Для того, чтобы микротрубочки могли выполнять все разнообразие своих функций, они должны взаимодействовать с другими компонентами клетки. Это могут быть другие микротрубочки, микрофиламенты (актиновые фибриллы), клеточные органеллы, плазматическая мембрана, а также, возможно, какие-то другие макромолекулы и макромолекулярные структуры. Эти взаимодействия осуществляются посредством различных микротрубочкоассоциированных

17

белков (microtubule associated proteins - MAPs) (см. обзор Mandelkow, Mandelkow, 1995).Среди различных классов MAP особенно хорошо изучены фибриллярные и моторные.

К первому классу относятся белки tau и МАР2, которые обеспечивают стабильность микротрубочек и латеральные связи между ними и другими органеллами. Электронные микрофотографии цитоплазмы растительных клеток показывают наличие на микротрубочках структур, которые связывают в виде латеральных сшивок, или мостиков, соседние микротрубочки, а также соединяют микротрубочки с мембранами и мембранными пузырьками (Jiang, Sonobe, 1993; Yasuhara et al., 1993).

Белок МАР65, первоначально выделенный из фрагмопластов табака, усиливает полимеризацию тубулина in vitro и способствует организации микротрубочек в пучки (Smertenko et al., 2000; Lloyd, Hussey, 2001). Этот белок ассоциирован с интерфазными микротрубочками, с препрофазным пучком, а также аккумулируется в зоне перекрывания микротрубочек фрагмопласта. Показано, что МАР65, изолированный из интерфазных клеток моркови, формирует in vitro мостики между микротрубочками размером 25-30 нм (Chan et al., 1999).

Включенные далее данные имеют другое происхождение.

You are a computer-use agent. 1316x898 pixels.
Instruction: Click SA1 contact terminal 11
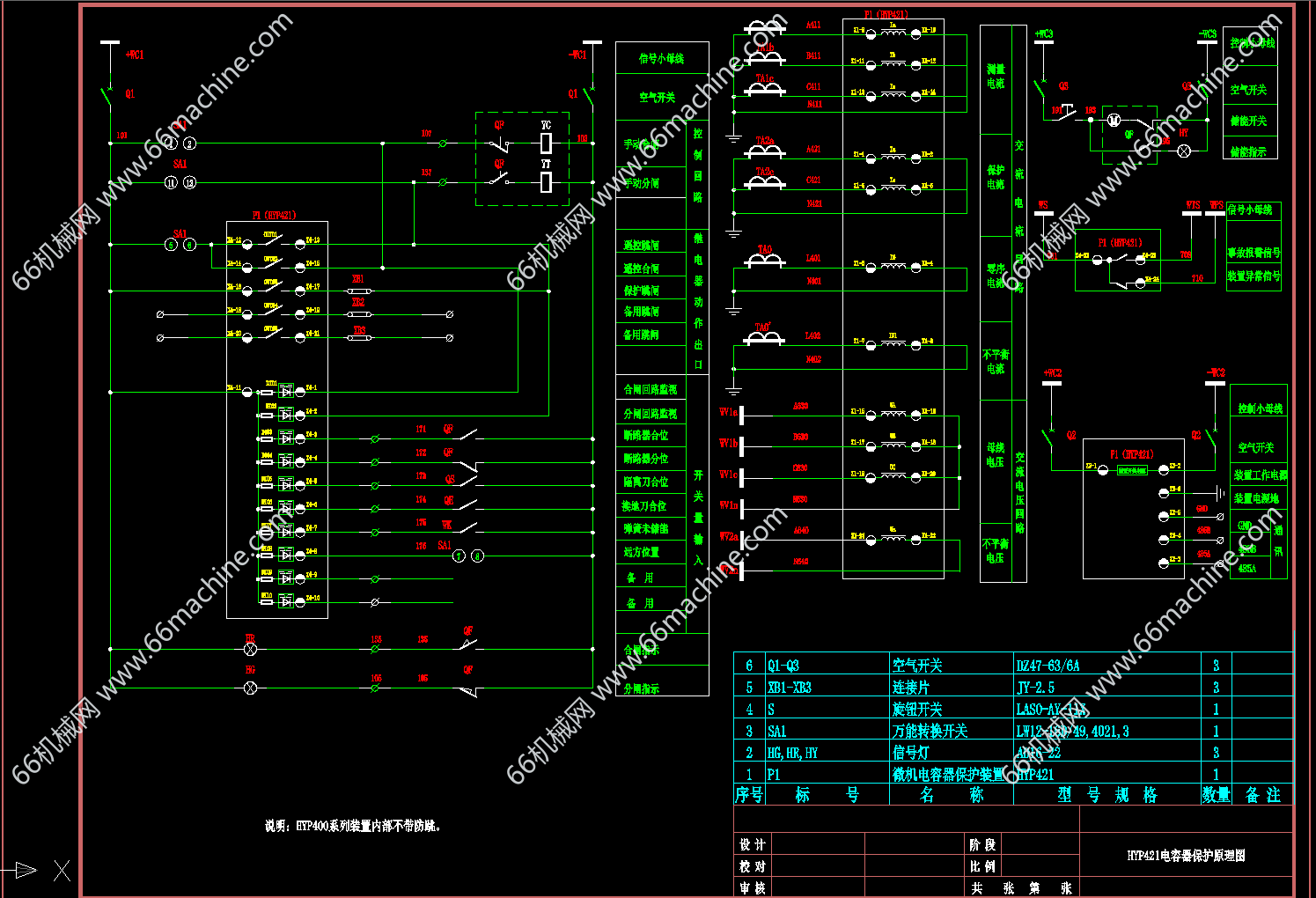pyautogui.click(x=172, y=182)

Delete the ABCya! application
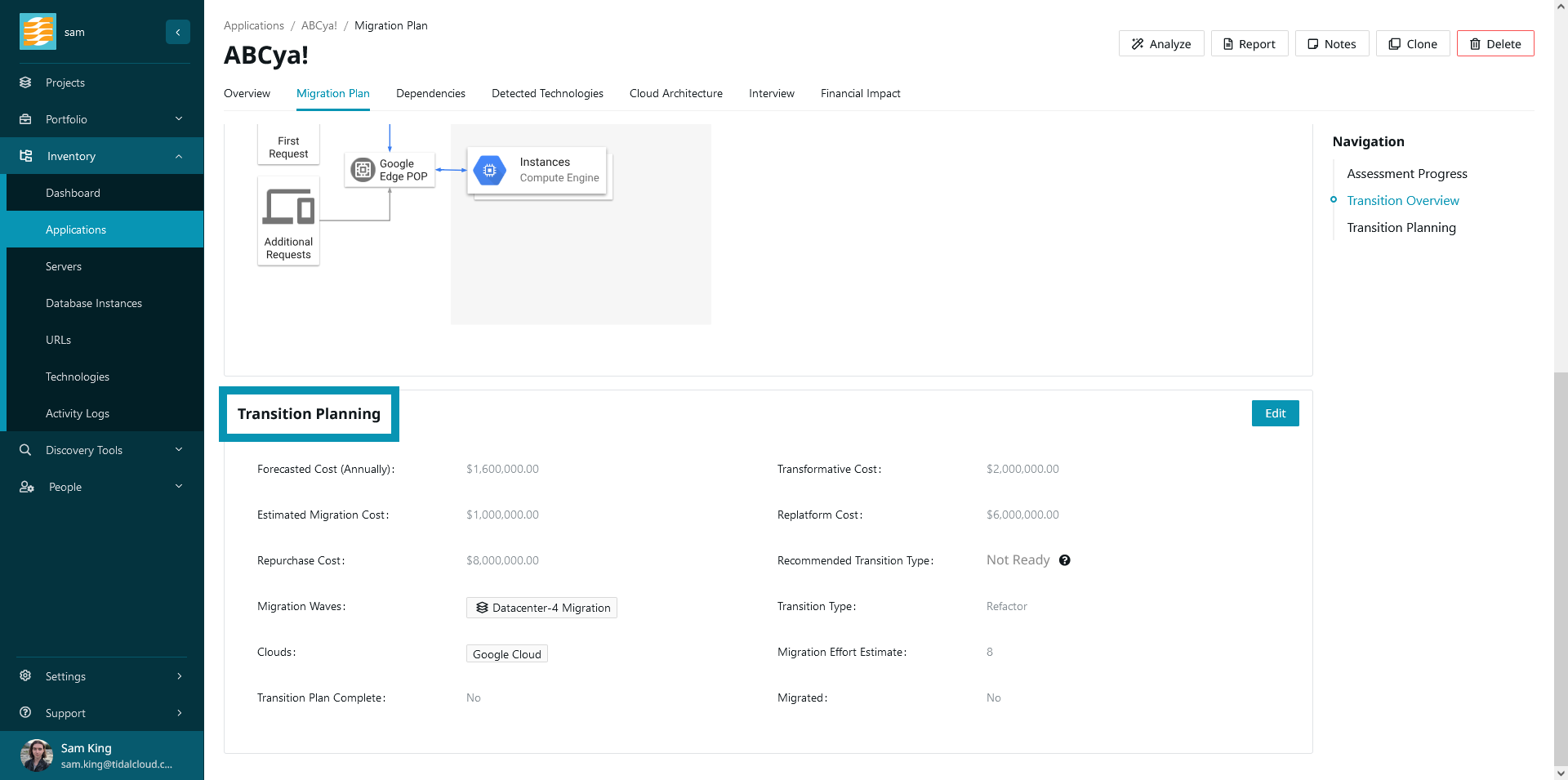(1494, 44)
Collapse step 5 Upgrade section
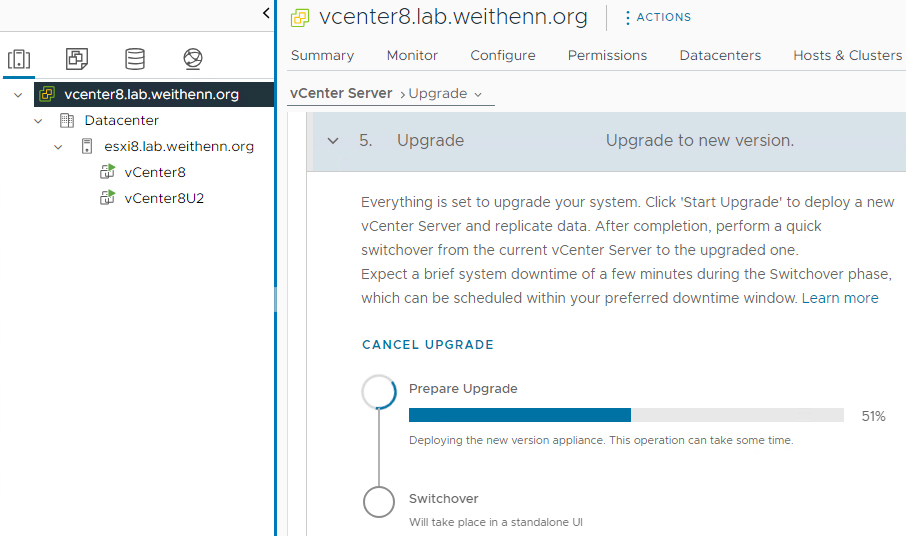 pos(333,140)
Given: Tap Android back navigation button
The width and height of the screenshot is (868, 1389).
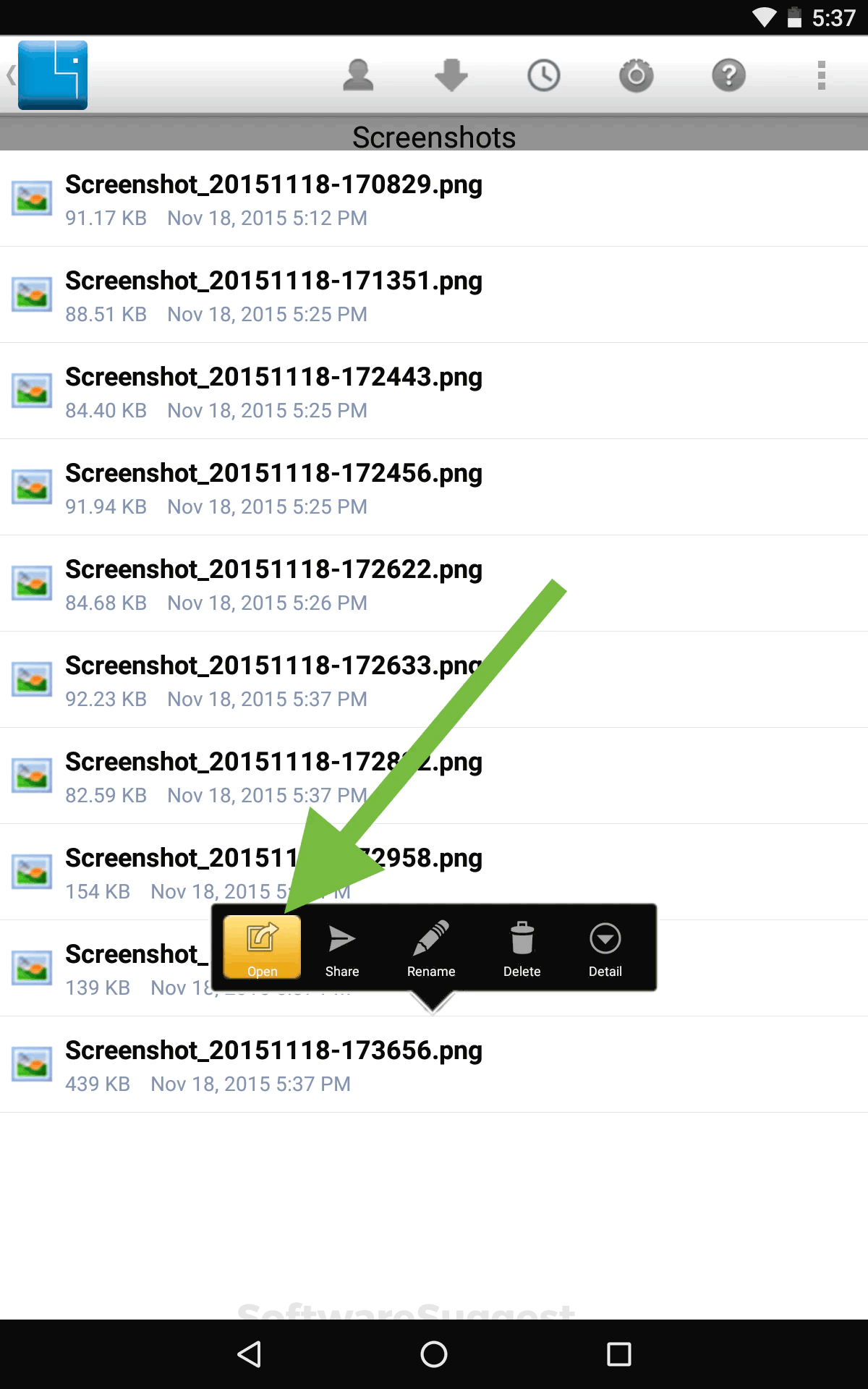Looking at the screenshot, I should (x=249, y=1354).
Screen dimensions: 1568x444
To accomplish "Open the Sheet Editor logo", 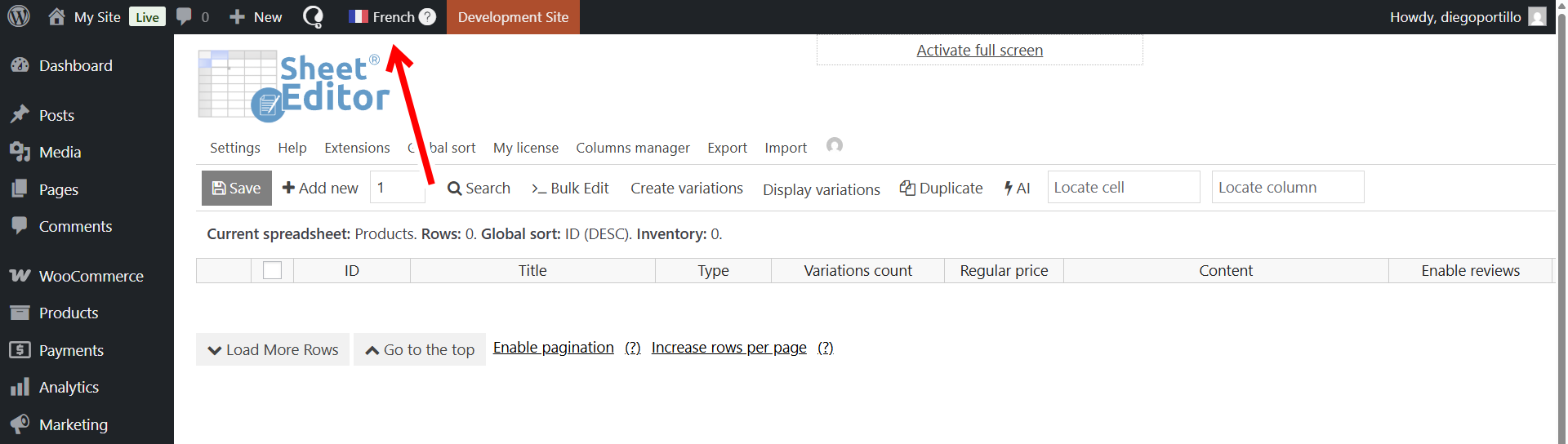I will pos(292,86).
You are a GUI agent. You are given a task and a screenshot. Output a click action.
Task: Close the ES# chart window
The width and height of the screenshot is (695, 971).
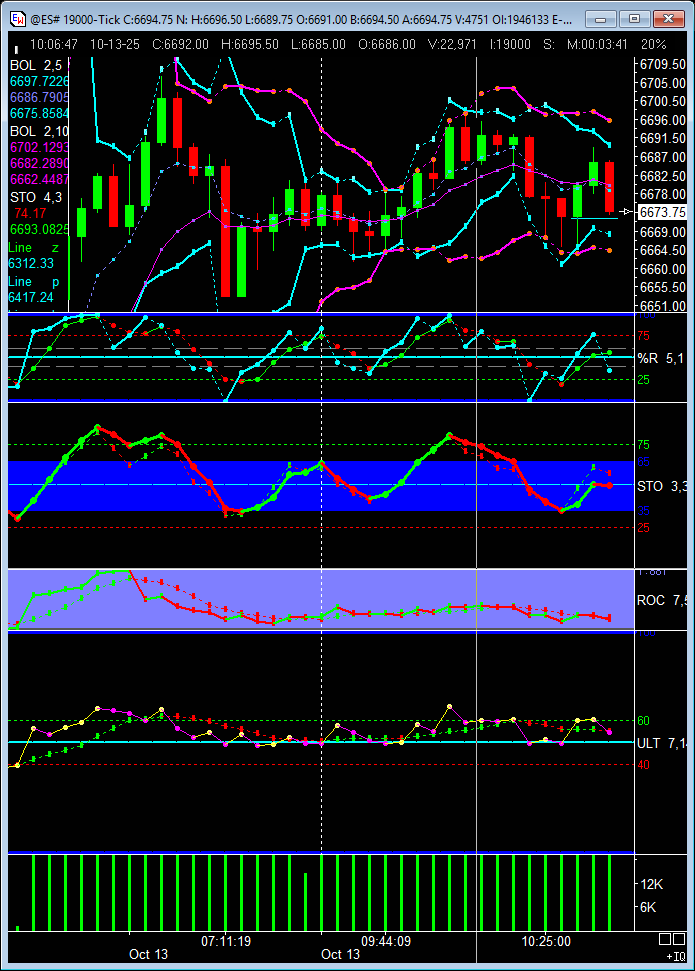coord(666,19)
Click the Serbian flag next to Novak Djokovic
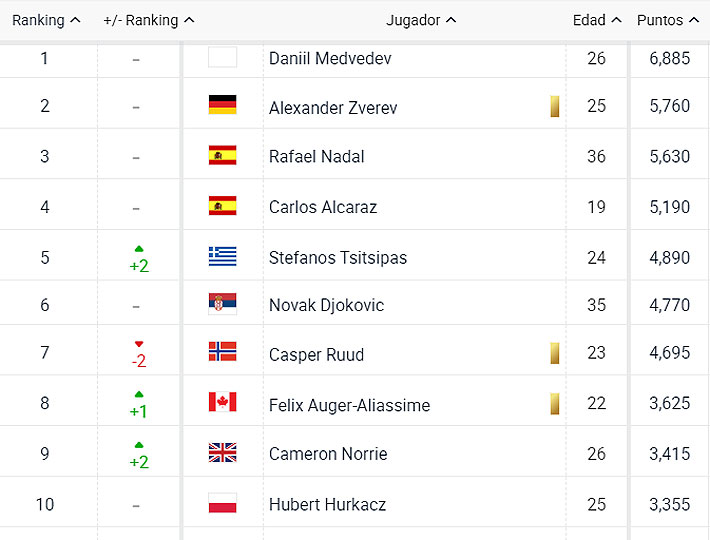Viewport: 710px width, 540px height. [x=222, y=305]
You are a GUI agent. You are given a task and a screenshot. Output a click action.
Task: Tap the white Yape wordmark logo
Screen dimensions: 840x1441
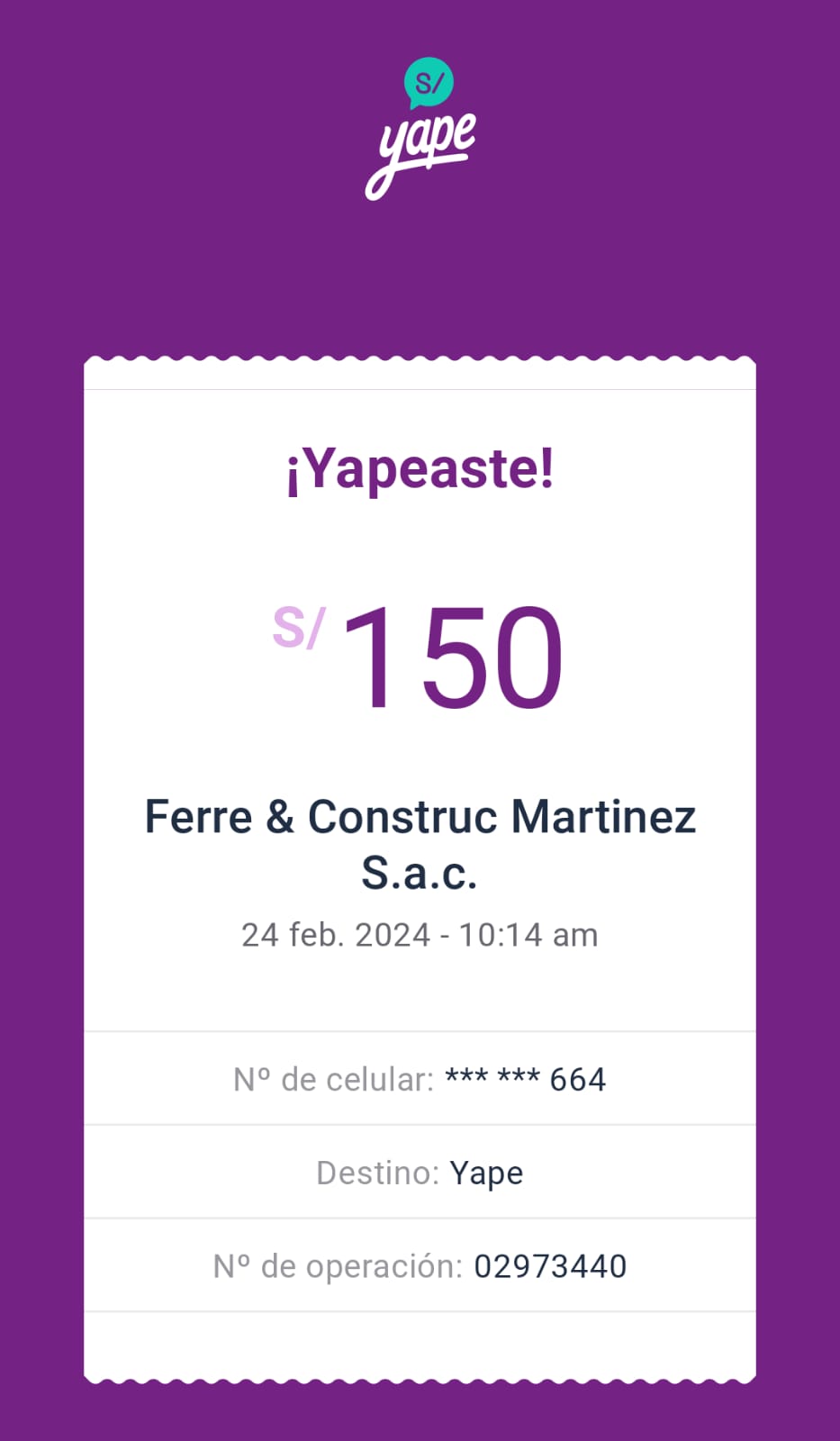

Ко второму классу относятся белки динеин и кинезин (а также кинезин-подобные белки), осуществляющие транспорт вдоль микротрубочек к их (-)- или (+)-концу посредством гидролиза АТФ (Hoyt, Geiser,1996). Эти белки важны как для перемещения органелл, так и для построении различных микротрубочковых систем, обеспечивая взаимное скольжение МТ друг относительно друга. Кинезинподобные белки - наиболее хорошо изученные моторные белки у высших растений. Они располагаются в веретене деления и во фрагмопласте. Один из таких белков - кинезинподобный кальмодулинсвязывающий белок КСВР - обладает (-)-направленной транспортной активностью и способностью связывать микротрубочки в пучки (Song et al., 1997; Као et al., 2000). Конститутивная активация КСВР антителами к кальмодулину вызывает преждевременное формирование веретена деления в клетках тычиночных волосков традесканции, что указывает на роль КСВР в построении веретена. Он концентрируется также в полюсных районах растительного веретена, что указывает на его роль в их формировании (Vos et al., 2000).